The dangers of bed-sharing are well-known, but why do we still do it? Well, it might be part of a deeply held belief system, or it might even be a little accidental – I’m tired, the baby is crying and wants to nurse, we end up sharing a bed the rest of the night. It is well established that skin-to-skin contact is soothing and physiologically regulating. My fondest memories from those harried weeks on maternity leave were resting with each of my children on my chest. Those hours were my calmest and most relaxing by far. So, the closeness of bodies is good for parent and child, it definitely makes for a less disruptive nursing routine, it might be less anxiety-provoking with a new baby to have her right next to you instead of waking up worrying if she is okay, and you may even be able to respond sooner to a problem compared to her being in another bed or another room.

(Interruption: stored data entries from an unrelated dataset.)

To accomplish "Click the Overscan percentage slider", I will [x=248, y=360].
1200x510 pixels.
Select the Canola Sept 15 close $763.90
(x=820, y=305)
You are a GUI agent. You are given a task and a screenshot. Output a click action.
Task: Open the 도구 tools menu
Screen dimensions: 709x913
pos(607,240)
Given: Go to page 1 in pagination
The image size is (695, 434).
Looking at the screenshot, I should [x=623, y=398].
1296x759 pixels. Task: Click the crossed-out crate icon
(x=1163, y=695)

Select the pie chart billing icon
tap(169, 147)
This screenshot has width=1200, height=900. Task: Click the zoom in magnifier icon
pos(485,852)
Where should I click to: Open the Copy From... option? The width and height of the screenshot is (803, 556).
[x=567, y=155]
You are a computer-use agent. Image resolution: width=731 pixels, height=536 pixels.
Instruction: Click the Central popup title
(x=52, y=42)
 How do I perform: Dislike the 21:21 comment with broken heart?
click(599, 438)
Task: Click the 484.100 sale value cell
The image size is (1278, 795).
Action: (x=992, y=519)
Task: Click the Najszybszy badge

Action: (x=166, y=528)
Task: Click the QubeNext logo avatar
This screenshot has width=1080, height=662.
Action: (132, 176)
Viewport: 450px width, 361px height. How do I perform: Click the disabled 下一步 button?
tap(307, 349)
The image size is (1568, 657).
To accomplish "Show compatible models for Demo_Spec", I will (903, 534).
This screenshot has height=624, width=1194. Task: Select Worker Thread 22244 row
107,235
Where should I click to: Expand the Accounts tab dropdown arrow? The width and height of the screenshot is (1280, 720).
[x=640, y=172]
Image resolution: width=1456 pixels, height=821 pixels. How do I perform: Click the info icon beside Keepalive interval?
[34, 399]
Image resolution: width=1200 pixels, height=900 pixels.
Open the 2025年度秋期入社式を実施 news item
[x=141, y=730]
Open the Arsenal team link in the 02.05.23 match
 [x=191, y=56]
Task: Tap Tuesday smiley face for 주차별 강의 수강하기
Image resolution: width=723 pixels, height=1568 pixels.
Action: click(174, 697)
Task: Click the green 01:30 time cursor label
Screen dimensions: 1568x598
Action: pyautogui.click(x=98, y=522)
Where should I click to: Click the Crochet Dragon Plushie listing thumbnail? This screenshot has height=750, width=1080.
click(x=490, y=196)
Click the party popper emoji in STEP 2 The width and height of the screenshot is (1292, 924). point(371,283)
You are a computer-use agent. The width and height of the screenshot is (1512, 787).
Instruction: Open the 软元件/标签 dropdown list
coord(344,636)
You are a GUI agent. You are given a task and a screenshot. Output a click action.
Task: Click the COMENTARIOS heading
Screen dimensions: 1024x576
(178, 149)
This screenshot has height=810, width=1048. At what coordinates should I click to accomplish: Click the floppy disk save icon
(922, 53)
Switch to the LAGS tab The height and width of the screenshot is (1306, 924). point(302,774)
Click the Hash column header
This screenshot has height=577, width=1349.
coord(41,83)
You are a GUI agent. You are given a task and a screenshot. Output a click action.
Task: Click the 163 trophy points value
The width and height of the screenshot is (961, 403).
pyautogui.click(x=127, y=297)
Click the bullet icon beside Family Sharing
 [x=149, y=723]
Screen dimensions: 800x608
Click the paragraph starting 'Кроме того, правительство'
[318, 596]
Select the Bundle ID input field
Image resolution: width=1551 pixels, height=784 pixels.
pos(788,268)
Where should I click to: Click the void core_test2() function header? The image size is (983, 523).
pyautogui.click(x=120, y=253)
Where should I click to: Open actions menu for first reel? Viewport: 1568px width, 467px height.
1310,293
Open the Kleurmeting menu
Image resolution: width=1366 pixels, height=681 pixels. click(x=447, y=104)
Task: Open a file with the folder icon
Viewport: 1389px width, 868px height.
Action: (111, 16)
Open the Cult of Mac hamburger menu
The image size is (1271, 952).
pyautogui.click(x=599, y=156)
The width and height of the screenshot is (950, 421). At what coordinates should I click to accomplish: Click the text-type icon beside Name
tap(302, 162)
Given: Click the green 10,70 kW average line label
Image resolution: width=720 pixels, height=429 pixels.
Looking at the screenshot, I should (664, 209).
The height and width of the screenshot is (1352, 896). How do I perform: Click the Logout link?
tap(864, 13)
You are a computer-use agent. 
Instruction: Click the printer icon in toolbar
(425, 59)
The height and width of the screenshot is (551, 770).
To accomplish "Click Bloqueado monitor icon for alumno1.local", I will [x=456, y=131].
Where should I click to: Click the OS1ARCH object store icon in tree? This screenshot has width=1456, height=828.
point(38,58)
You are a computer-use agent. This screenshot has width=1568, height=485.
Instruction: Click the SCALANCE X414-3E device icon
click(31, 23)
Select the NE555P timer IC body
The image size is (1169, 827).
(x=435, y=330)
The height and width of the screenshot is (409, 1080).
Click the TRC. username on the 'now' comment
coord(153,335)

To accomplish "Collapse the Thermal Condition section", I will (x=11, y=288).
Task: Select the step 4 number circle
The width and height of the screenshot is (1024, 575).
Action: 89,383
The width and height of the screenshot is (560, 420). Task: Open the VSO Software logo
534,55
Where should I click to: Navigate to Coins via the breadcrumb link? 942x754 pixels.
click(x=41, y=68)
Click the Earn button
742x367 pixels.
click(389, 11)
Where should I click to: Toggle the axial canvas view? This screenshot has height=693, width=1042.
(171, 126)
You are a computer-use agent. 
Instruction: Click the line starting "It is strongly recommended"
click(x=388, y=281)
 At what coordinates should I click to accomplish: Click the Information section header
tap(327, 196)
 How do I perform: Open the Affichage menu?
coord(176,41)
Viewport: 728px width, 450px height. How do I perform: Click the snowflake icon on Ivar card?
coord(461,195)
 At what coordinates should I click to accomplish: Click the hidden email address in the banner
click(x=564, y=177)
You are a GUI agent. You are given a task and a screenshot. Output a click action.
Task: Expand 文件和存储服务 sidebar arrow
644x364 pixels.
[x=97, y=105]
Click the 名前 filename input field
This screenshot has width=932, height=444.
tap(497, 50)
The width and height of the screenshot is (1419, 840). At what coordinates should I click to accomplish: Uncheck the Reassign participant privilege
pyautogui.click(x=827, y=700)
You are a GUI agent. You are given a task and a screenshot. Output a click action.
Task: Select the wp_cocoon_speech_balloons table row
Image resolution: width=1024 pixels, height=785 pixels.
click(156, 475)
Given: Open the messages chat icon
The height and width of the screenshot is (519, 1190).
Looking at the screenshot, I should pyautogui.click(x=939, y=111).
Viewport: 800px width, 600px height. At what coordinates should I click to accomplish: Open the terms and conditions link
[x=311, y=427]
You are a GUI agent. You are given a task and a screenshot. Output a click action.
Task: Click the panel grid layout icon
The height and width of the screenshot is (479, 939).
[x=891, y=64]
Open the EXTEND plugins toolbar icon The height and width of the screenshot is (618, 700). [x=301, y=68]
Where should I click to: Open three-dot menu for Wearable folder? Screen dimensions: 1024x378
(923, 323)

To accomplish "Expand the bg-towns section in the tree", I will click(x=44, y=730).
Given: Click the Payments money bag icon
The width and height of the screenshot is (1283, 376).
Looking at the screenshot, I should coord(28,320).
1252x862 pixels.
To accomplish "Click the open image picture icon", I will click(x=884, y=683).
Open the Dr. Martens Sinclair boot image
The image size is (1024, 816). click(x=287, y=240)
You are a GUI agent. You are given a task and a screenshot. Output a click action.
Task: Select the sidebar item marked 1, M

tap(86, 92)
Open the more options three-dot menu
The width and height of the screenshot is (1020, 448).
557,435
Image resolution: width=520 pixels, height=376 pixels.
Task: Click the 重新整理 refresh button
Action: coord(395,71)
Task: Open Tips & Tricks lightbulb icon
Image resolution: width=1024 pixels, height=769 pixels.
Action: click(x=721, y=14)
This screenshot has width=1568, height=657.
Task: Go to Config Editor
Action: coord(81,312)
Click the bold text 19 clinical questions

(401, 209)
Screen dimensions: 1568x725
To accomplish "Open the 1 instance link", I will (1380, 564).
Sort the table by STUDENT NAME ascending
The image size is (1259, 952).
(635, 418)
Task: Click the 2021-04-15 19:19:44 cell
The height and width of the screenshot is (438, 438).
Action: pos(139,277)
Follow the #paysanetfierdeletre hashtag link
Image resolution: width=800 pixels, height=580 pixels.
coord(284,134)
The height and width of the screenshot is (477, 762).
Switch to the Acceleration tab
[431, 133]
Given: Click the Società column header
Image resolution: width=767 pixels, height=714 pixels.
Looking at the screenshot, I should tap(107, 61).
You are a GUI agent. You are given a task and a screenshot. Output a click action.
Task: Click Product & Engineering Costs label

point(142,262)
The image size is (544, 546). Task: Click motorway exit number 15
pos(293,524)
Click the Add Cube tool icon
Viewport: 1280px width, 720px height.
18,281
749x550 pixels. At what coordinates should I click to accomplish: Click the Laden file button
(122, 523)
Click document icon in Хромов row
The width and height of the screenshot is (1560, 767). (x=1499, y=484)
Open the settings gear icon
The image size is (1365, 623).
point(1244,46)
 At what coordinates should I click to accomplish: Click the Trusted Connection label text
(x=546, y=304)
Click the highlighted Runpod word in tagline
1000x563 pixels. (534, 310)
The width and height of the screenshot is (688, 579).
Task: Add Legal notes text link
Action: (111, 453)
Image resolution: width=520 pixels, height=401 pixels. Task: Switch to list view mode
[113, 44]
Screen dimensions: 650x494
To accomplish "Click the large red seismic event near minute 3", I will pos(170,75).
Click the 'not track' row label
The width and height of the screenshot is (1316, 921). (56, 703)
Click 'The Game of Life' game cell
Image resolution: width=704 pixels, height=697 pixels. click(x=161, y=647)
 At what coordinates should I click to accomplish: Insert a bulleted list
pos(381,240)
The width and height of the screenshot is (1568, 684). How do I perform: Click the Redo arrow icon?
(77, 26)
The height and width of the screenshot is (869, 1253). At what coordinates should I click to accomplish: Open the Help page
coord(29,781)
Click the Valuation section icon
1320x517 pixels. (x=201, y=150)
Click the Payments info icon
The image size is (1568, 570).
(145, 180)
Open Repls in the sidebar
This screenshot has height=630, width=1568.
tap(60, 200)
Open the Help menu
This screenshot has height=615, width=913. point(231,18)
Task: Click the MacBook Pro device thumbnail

This topic is an excellent example of how science can make a positive impact (eg, after recommending babies sleep on their backs, the rates of SIDS decreased significantly) and contribute to guidelines for parents, but the way some of the information is used can lead to more questions than answers. This is part of the beauty of science, that there is always more work to be done and discoveries to be made. 

In the meantime, the best you can do as a parent is to make informed, thoughtful decisions based on what feels right to you within established guidelines and parameters. And to sleep. You and your baby must sleep!